Remarque : Cet avis de l'AFSSA (du 3 mars 2006) n’évoque pas d’autres possibilités :
1. le chat pourrait peut-être, comme le porc, servir de creuset pour une recombinaison virale, puisqu’il semble pouvoir être infecté par des virus de grippe humaine saisonnière.
2. la souris ou le rat qu’il est plus difficile d’éloigner des volailles et qui sont parfois nombreuses dans les poulaillers comme l’a rappelé un document de la FAO sont-ils sensibles à ce virus, en conditions « naturelles » ? et ne pourraient-ils pas être un vecteur intermédiaire entre la volaille et le chat ?
3. le chat se lèche soigneusement et souvent, y compris le dessous des pattes. Des chats peuvent se lécher entre eux. Quelle est la dose infectieuse chez le chat ? (marcher dans des fientes fraîches de volailles malades peut-il suffire à l’infecter ?)
4. Lorsqu’ils peuvent sortir et que leur mort approche, les chats se cachent généralement très soigneusement pour mourir. Il est très fréquent qu’on ne trouve pas leur cadavres, même en les cherchant. Est-ce aussi le cas lorsqu’ils sont tués par un virus H5N1 HP ?
L’AFSSA ne reconnaît dans son avis que 3 voies de propagation au virus.

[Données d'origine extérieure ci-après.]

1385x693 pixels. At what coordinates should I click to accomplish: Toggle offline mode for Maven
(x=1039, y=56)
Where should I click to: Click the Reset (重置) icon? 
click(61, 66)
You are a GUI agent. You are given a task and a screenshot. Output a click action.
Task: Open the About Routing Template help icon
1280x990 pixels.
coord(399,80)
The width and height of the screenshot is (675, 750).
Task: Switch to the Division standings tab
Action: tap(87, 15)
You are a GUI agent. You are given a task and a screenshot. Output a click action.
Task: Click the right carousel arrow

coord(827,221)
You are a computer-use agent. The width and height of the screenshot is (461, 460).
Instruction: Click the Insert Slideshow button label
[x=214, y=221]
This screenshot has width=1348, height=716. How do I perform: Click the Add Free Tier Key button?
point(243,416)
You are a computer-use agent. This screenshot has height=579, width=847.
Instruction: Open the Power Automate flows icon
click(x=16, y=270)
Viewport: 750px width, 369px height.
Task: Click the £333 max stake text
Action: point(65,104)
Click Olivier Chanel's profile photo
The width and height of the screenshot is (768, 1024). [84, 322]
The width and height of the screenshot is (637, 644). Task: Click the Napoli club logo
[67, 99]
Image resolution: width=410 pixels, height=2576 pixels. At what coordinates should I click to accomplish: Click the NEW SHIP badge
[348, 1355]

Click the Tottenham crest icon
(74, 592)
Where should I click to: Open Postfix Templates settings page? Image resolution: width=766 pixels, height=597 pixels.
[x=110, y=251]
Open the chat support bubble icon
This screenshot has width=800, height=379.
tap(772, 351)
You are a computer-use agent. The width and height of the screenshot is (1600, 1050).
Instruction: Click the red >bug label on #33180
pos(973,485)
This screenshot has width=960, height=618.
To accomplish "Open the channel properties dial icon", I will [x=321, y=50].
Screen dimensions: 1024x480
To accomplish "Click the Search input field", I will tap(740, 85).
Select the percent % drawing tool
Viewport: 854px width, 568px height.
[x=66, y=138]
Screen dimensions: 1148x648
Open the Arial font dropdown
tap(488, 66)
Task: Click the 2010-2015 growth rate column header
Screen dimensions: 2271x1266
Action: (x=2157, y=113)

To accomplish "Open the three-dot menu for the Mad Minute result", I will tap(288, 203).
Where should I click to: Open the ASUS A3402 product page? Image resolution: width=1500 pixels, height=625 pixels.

1. les transports et échanges d’oiseaux domestiques vivants, sensibles à l’Influenza aviaire HP, ainsi que de denrées ou produits en dérivant quand ils sont issus d’animaux infectés ou malades. Les contacts infectants pouvant être directs ou indirects ;
2. les oiseaux sauvages d’espèces sensibles (migrateurs ou non, représentant des sources de contacts indirects vis-à-vis des oiseaux domestiques) ;
3. tout support physique pouvant être contaminé par les excrétions ou sécrétions issues d’oiseaux contaminés, en particulier dans le cadre de l’activité humaine au sein des élevages ou des zones infectées. (Moyens de transport, de contention (cages, véhicules), de litières, de déchets, équipements en contact direct ou indirect avec les oiseaux, ou tout support (chaussures, vêtements,…) spécifiquement associé à l’être humain. Plus rarement, de nombreuses espèces animales pourraient jouer le rôle de transporteurs passifs, en l’absence d’infection active, si elles entrent en contact avec un environnement infecté.